Biomedical Named Entity Recognition: Navigating the complexities of biomedical language, and the promise of Large Language Models (LLMs)

Accurate recognition of biomedical entities (genes, cells, diseases, etc) in scientific literature demands a deep understanding of the field, as scientific meanings can evolve over time. NER is a natural language processing (NLP) task focused on identifying and classifying key entities within text. Human expertise has been crucial for effective NER due to ongoing changes in how entities are defined and classified, often influenced by new experimental and clinical insights. The term "Influenza" once covered any respiratory illness for example, but was later confined to diseases caused by influenza viruses specifically. This can be a problem for NLP (and even human curators), particularly when processing a corpus of scientific literature that has been published across a number of decades; the same term could have completely different meanings in two documents, published years apart.
When differentiating between entity types, the surrounding context is also important. For example, “insulin” is an endogenous hormone, but the same word is used to refer to a therapy in the form of insulin injections. Similarly, “Insulin” could also refer to the gene which encodes it (INS). The decision to classify a mention of “insulin” as a gene, protein, chemical, or drug therefore depends on the context in which it is being described. Whilst a human biomedical domain expert could ascertain which is most appropriate, this poses a challenge for traditional NLP methods.
Another challenge is the use of overlapping synonyms across different (but often related) entity types. This can be an unfortunate consequence of the way we historically named genes/proteins. For example, Duchenne Muscular Dystrophy is a severe neuromuscular disease, often abbreviated to “DMD”. In 1986, researchers identified a gene on the X chromosome that, when mutated, causes Duchenne Muscular Dystrophy (amongst other muscular dystrophies) (Kunkel, 1986).

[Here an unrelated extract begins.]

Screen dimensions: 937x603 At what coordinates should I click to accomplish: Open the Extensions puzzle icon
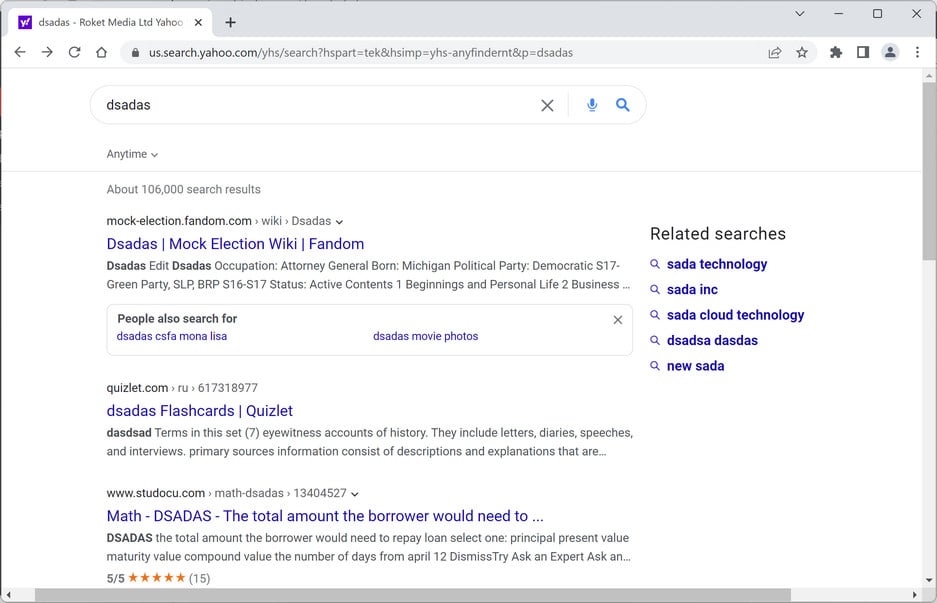click(836, 52)
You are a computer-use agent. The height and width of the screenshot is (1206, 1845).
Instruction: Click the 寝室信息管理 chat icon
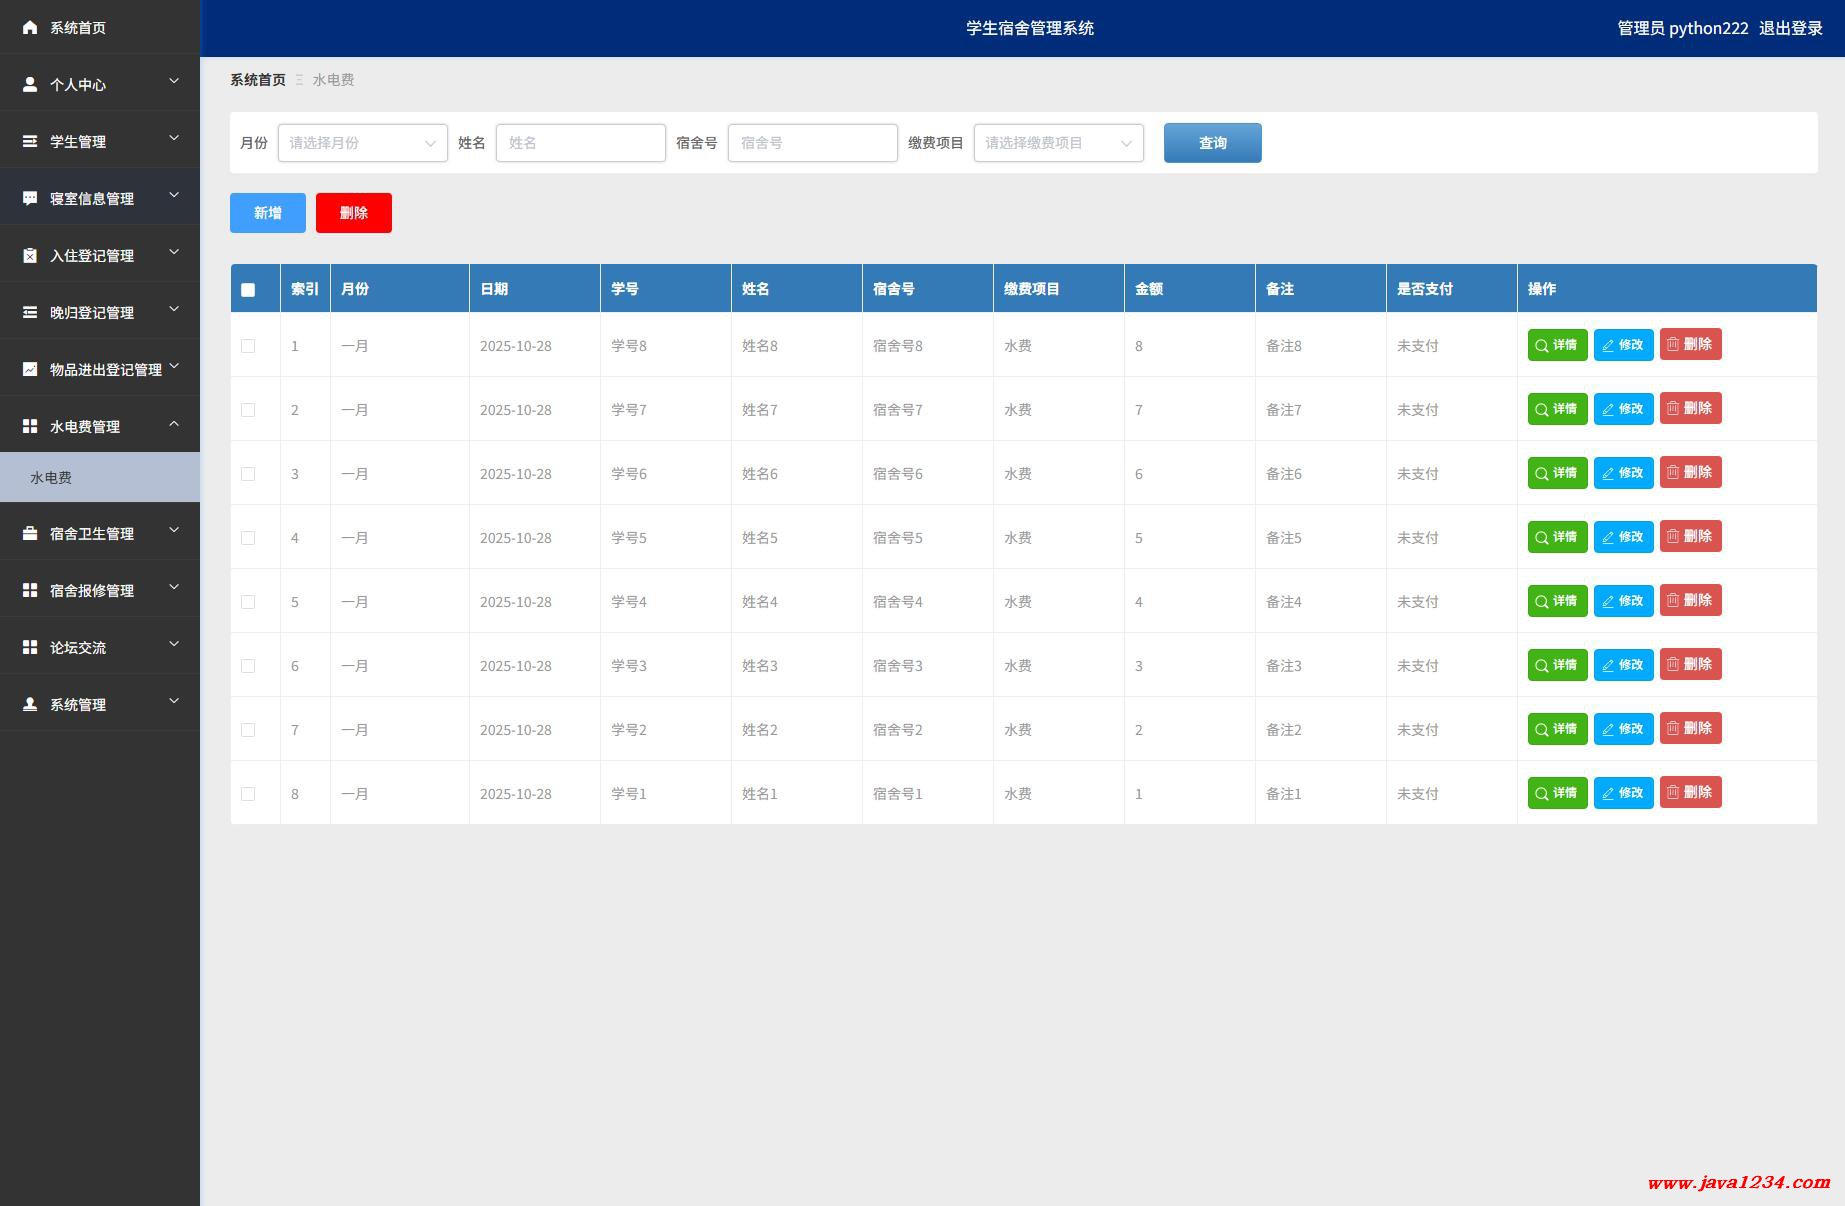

The protein it encodes was named “dystrophin”, but even today, the official gene symbol is “DMD”, which is identical to the acronym used to refer to the disease. Whilst an author might define the abbreviation at the start of a publication, NLP methods that rely on string-matching approaches extracted from individual sentences struggle with such examples.
One of the hardest NER challenges in this domain is being able to resolve between a gene, mRNA, and protein of the same name (e.g. PTEN). This is not an issue when using structured datasets because the nature of the dataset tends to determine the entity type, e.g. genomics, transcriptomics, or proteomics, respectively; but in the literature, an author will often refer to all three forms using the same string of text (perhaps with subtle differences in capitalisation or use of italics, if you’re lucky). This is a challenge even for human curators, but they may detect hints of context to help resolve them, for example the gene form being bound by a transcription factor, an mRNA transcript being inhibited by miRNA, or a protein being phosphorylated. This is a level of complexity far beyond the capabilities of traditional NLP approaches.
The promise of LLMs
Manual curation and conventional NLP techniques have their drawbacks. Yet, the rise of advanced AI and LLM technologies present a promising new approach, with the ability to address these challenges through a deeper understanding of complex human language. Figure 1 shows an abstract from a journal article centred around the discovery of a new splice variant of the DMD gene, identified in a patient with Duchenne Muscular Dystrophy, (Wen et al., 2023). An LLM-based NER model, fine-tuned by Biorelate, can disambiguate between mentions where “DMD” is used interchangeably to refer to both the gene and the disease. The model is able to use the surrounding context to make this distinction, and is able to do so despite the authors’ inconsistent use of italics versus roman text when referring to the DMD gene. This example demonstrates the promising potential of LLMs for enabling NER at scale, of biomedical domain-expert quality. By accurately harnessing existing knowledge from scientific literature, we can enhance our understanding of disease mechanisms, drug targets, and clinical treatment responses. Read more about the promise of LLMs in this blog post.

References
Kunkel, L.M. and co-authors, 1986. Analysis of deletions in DNA from patients with Becker and Duchenne muscular dystrophy. Nature, 322 (6074), pp.73-77.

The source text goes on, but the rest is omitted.